Une carte numérique révèle 300.000 kilomètres de routes romaines antiques, jusqu’au Maroc

À Volubilis.

Près de 300.000 kilomètres de voies romaines traversant l’Europe, le Moyen-Orient et l’Afrique du Nord viennent d’être révélés grâce à Itiner-e, une carte numérique inédite qui redessine le réseau routier de l’Empire romain.

Le 11/11/2025 à 13h37

Publié le 6 novembre 2025 dans la revue Scientific Data, ce projet international offre une vision inédite de l’organisation et de l’ampleur logistique de Rome à son apogée en s’appuyant sur les résultats de quatre années de recherche et les travaux de seize institutions européennes sous la coordination de l’Université d’Aarhus (Danemark) et de l’Universitat Autònoma de Barcelone.

===============

CONSIGNES:
[1] Condensez le paragraphe de l’extrait choisi qui commence par « Publié le 6 novembre 2025 » en conservant ses faits essentiels.
[2] Recopiez fidèlement le passage de l’extrait choisi compris entre « Une carte numérique révèle » et « de l’Empire romain. », ces deux bornes incluses.

DONNÉES DISPONIBLES:
===============

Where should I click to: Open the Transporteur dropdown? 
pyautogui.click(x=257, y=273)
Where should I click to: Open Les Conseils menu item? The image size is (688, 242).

===============

RÉPONSES DANS L’ORDRE:
[1] Paru le 6 novembre 2025 dans Scientific Data, ce projet international éclaire de façon inédite l’organisation et l’ampleur logistique de Rome à son apogée. Il repose sur quatre années de recherche menées par seize institutions européennes, sous la coordination de l’Université d’Aarhus (Danemark) et de l’Universitat Autònoma de Barcelone.

[2]
Une carte numérique révèle 300.000 kilomètres de routes romaines antiques, jusqu’au Maroc

À Volubilis.

Près de 300.000 kilomètres de voies romaines traversant l’Europe, le Moyen-Orient et l’Afrique du Nord viennent d’être révélés grâce à Itiner-e, une carte numérique inédite qui redessine le réseau routier de l’Empire romain.